** RECORDS SHOWN follows **

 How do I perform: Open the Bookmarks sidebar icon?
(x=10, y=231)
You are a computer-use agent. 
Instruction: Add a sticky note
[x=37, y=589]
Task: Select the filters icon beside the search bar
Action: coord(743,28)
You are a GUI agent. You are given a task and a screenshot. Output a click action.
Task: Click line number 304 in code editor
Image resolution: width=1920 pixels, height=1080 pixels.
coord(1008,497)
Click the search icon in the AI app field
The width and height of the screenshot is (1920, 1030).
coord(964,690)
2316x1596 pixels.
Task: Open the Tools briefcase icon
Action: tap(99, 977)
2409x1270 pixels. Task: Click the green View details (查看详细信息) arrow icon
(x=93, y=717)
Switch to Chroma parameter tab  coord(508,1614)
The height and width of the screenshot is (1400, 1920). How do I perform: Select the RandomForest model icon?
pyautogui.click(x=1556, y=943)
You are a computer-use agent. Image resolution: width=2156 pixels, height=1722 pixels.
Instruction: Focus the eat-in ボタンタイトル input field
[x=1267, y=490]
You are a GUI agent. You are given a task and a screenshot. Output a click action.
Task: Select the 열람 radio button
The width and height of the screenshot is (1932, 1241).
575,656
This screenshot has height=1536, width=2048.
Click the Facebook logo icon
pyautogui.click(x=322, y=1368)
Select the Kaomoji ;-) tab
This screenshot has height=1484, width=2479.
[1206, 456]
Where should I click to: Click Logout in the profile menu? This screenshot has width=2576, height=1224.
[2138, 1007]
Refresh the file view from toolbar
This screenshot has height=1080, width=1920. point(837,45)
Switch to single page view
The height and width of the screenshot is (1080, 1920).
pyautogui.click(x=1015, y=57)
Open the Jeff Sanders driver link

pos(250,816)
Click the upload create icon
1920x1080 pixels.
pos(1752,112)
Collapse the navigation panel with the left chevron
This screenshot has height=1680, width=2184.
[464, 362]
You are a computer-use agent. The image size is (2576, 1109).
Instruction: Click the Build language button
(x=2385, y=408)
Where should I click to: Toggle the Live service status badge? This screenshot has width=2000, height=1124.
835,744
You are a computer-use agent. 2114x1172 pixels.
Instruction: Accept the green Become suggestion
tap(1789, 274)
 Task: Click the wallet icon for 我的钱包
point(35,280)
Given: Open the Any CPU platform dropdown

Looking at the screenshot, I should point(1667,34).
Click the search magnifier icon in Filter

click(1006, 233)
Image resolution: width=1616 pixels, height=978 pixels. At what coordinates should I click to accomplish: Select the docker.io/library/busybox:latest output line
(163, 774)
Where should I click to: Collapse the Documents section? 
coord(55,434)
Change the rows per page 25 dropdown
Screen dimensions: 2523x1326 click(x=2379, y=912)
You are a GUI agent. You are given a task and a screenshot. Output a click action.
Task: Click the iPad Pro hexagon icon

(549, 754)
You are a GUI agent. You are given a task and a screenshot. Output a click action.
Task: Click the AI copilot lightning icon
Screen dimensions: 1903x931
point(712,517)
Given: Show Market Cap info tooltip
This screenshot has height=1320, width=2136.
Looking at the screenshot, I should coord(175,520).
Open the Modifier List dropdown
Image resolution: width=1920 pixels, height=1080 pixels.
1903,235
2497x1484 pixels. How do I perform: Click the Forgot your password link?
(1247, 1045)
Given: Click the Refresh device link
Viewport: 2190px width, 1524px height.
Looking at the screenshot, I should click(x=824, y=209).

** End of RECORDS SHOWN **

WHAT YOU WILL DO:
Only the lines from the beginning of the data above through the line containing "Collapse the navigation" should be repeated, exactly as they appear.

ANSWER TO THE EXERCISE:
 How do I perform: Open the Bookmarks sidebar icon?
(x=10, y=231)
You are a computer-use agent. 
Instruction: Add a sticky note
[x=37, y=589]
Task: Select the filters icon beside the search bar
Action: coord(743,28)
You are a GUI agent. You are given a task and a screenshot. Output a click action.
Task: Click line number 304 in code editor
Image resolution: width=1920 pixels, height=1080 pixels.
coord(1008,497)
Click the search icon in the AI app field
The width and height of the screenshot is (1920, 1030).
coord(964,690)
2316x1596 pixels.
Task: Open the Tools briefcase icon
Action: tap(99, 977)
2409x1270 pixels. Task: Click the green View details (查看详细信息) arrow icon
(x=93, y=717)
Switch to Chroma parameter tab  coord(508,1614)
The height and width of the screenshot is (1400, 1920). How do I perform: Select the RandomForest model icon?
pyautogui.click(x=1556, y=943)
You are a computer-use agent. Image resolution: width=2156 pixels, height=1722 pixels.
Instruction: Focus the eat-in ボタンタイトル input field
[x=1267, y=490]
You are a GUI agent. You are given a task and a screenshot. Output a click action.
Task: Select the 열람 radio button
The width and height of the screenshot is (1932, 1241).
575,656
This screenshot has height=1536, width=2048.
Click the Facebook logo icon
pyautogui.click(x=322, y=1368)
Select the Kaomoji ;-) tab
This screenshot has height=1484, width=2479.
[1206, 456]
Where should I click to: Click Logout in the profile menu? This screenshot has width=2576, height=1224.
[2138, 1007]
Refresh the file view from toolbar
This screenshot has height=1080, width=1920. point(837,45)
Switch to single page view
The height and width of the screenshot is (1080, 1920).
pyautogui.click(x=1015, y=57)
Open the Jeff Sanders driver link

pos(250,816)
Click the upload create icon
1920x1080 pixels.
pos(1752,112)
Collapse the navigation panel with the left chevron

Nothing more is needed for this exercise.